• **EXTRACTED TEXT**
** start **

[141]*141Opinion
HASTINGS, J.
Respondents Wendy Rudin and Julian Wayne Green were charged by information with possessing heroin for sale (Health & Saf. Code, § 11351, subd. (a)). They successfully moved under Penal Code section 995 for an order setting aside the information. As authorized by Penal Code section 1238, subdivision (a)(1), the People appeal and contend: “Police may use subterfuge when they knock on a door and seek to serve a search warrant.”
The People introduced the following evidence: At approximately 8 p.m. on April 23, 1976, Officer Terry Jones of the Glendale Police Department went to apartment 16 at 4141 Kling Street in Burbank to execute a search warrant for that residence. Officer Jones had previously been employed by the United States Postal Service and still possessed the uniform he had purchased for that occupation. He carried a letter which contained a postal certification (a “certified” sticker) and wore his postal uniform “[f]or a subterfuge to get the door open,” prior to confronting the occupants with his true identity and purpose for being at the location.
Officer Jones knocked on the door which was opened by respondent Green. He indicated that he had a special delivery letter for respondent Rudin. Respondent Green said, “[s]ure, there she is over there ... [cjome on in.” When Rudin exited the kitchen area of the residence and came into the living room, Officer Jones “stepped into the house, pulling [his] badge out at the same time, possibly two steps inside the house . .. [and] identified [himself] to her.” Specifically, Officer Jones said, “Police officers. We are serving a search warrant.” Officer Jones then “shoved” or . “pushed” respondent Rudin toward another officer and prevented respondent Green from going into the bedroom. The search warrant was executed and eight heroin-filled balloons were found in the bedroom of the residence.

** end **

• **EXTRACTED INFORMATION**
** start **

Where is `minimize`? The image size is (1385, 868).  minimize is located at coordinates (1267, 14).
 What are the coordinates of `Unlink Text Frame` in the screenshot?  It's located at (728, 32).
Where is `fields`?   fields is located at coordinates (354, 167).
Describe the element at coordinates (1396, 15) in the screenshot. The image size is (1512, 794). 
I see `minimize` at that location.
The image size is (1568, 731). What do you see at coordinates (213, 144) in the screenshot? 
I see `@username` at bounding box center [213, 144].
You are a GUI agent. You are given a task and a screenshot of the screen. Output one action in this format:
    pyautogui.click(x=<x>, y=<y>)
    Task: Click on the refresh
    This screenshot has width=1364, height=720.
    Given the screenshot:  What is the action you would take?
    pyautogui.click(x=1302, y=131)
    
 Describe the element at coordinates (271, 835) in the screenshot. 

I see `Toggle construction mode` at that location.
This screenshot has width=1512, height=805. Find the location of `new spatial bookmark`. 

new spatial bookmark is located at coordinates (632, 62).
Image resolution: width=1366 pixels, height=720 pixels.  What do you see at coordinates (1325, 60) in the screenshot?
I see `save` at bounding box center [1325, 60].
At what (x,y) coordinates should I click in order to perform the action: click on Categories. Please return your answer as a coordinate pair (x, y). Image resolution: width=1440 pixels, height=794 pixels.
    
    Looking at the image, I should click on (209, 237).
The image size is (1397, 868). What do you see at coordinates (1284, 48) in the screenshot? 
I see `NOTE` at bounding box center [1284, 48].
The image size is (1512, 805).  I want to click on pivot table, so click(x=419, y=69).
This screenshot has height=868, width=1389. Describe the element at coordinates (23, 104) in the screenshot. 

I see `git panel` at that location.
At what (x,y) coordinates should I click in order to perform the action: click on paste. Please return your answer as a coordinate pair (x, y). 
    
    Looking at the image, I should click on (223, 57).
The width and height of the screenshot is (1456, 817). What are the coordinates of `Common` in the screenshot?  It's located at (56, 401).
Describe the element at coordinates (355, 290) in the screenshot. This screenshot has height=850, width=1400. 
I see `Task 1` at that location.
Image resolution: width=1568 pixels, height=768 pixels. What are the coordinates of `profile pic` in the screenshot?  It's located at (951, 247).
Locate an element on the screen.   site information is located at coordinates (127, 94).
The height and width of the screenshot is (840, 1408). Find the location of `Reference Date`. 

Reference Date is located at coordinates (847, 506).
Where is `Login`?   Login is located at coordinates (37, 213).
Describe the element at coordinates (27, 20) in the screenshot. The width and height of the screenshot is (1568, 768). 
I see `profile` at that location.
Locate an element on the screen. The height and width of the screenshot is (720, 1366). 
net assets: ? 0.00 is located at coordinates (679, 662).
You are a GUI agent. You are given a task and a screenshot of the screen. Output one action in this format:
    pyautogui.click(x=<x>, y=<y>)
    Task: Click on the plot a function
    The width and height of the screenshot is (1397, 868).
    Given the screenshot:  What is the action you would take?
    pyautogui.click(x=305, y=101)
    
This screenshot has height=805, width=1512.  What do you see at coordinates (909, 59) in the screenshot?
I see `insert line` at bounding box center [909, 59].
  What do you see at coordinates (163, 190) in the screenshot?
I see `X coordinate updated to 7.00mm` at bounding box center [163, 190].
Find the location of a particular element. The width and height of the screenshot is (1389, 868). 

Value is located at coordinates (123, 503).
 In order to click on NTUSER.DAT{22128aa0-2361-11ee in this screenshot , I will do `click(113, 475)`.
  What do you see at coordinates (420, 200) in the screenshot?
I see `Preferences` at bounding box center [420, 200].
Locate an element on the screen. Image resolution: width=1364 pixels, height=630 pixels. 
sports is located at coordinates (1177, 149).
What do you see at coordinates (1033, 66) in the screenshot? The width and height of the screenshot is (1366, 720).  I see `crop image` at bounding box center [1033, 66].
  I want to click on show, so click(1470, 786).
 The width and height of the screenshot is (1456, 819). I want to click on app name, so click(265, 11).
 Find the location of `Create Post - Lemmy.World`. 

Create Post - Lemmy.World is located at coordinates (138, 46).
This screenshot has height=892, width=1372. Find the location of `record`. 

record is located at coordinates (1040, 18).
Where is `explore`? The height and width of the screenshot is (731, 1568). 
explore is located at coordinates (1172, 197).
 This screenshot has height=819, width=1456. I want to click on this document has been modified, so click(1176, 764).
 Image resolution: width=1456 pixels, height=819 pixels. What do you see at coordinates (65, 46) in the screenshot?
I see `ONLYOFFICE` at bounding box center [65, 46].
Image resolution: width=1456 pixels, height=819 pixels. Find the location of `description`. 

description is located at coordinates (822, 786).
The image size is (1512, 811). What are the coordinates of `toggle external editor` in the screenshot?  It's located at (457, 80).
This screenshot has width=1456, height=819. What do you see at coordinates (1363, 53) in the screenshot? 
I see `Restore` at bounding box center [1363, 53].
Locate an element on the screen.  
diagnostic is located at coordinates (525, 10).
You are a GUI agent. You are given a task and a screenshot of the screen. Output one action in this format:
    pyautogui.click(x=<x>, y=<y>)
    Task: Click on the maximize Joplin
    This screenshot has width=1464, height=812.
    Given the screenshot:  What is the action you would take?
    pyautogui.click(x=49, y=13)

** end **

• **STATED PROBLEM 1**
Using the court opinion above, decide whether each statement agrees with it: (a) Officer Terry Jones belonged to the Glendale Police Department. (b) Respondent Rudin opened the door when Officer Jones knocked. (c) The heroin-filled balloons were found in the kitchen. For each, answer yes or no and quote the words of the opinion that decide it.
• **STATED PROBLEM 2**
Answer these from the court opinion:
(a) Under which code section were the respondents charged with possessing heroin for sale?
(b) At about what time and on what date did Officer Jones go to the apartment?
(c) What did Officer Jones say he had for respondent Rudin?

• **FINAL RESULT 1**
(a) Yes: "Officer Terry Jones of the Glendale Police Department"
(b) No: "Officer Jones knocked on the door which was opened by respondent Green."
(c) No: "eight heroin-filled balloons were found in the bedroom of the residence."

• **FINAL RESULT 2**
(a) Health & Saf. Code, § 11351, subd. (a)
(b) About 8 p.m. on April 23, 1976
(c) A special delivery letter